A Pulmonary Embolus is a blocked artery in the lungs. The most common cause of the block is a blood clot.
A pulmonary embolus is most often caused by a blood clot that develops in a vein outside the lungs. The most common blood clot is one in a deep vein of the thigh or in the pelvis. This type of clot is called a deep vein thrombosis. The blood clot breaks off and travels to the lungs.

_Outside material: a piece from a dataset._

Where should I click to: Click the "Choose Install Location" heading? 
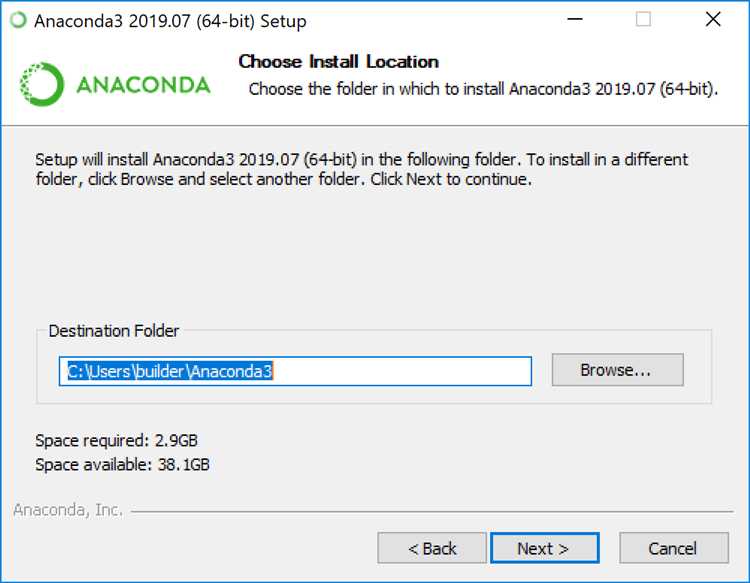[338, 62]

Less common causes include air bubbles, fat droplets, amniotic fluid or clumps of parasites or tumor cells.
You are more likely to get this condition if you or your family has a history of blood clots or certain clotting disorders. A pulmonary embolus may occur:
- After childbirth
- After a heart attack, heart surgery or a stroke
- After severe injuries, burns or fractures of the hips or thigh bone
- After surgery, most commonly bone, joint or brain surgery
- During or after a long plane or car ride
- If you have cancer
- If you take birth control pills or estrogen therapy
Disorders that may lead to blood clots include:
- Diseases of the immune system that make it harder for the blood to clot.
- Inherited disorders that make the blood more likely to clot.
Main symptoms of a pulmonary embolism include chest pain that may be:
- Under the breastbone or on one side
- Sharp or stabbing
- Burning, aching or a dull, heavy sensation
- Worse with deep breathing
You may bend over or hold your chest in response to the pain.